I now have a long and difficult road ahead of me sorting out all the 'stuff' that goes with a breakup. I do however feel that a huge weight has been lifted. No amount of other people telling me to 'leave the bastard' did it though. It's something you can only do when you are mentally in the right place and so far beyond caring that anything would seem more appealing.

akaemmafrost · 08/08/2012 19:37

Well mine was lovely, the perfect DP then the perfect DH until I was four months pregnant, when he turned into a complete pig, coinciding funnily enough with his first affair.

OP posts:
fuzzywuzzy · 08/08/2012 19:38

I'd empty the joint account of every last penny take the kids and leave...in fact I'd plan it so as to take the furniture and the fucking chutney too...

I'd then start procedures to sell the house and split proceeds according to needs ie mine and kids versus his own.

I know for a fact I would do that because I have lived in an abusive relationship and my life is worth more than that, more to the point my children deserve better!

akaemmafrost · 08/08/2012 19:40

waterwater you are right about the breakdown.

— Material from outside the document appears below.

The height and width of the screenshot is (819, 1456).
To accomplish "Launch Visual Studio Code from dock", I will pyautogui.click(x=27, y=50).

I had one and it was hell. I kept thinking why didn't I get him out before this happened? Then when I started to pick up slightly, over a year later I promised myself I would get him out.

OP posts:
akaemmafrost · 08/08/2012 19:41

No joint account fuzzy he ran up tens of thousands of pounds worth of debt that I am paying off now.

OP posts:
fuzzywuzzy · 08/08/2012 19:42

Why are you paying it off? Is it in your name?

akaemmafrost · 08/08/2012 19:47

Joint names and he won't pay it. He moves round a lot and currently has no address so can't do anything about that right now.

OP posts:
fuzzywuzzy · 08/08/2012 19:52

Are you in the former marital home? are the debts linked to your property?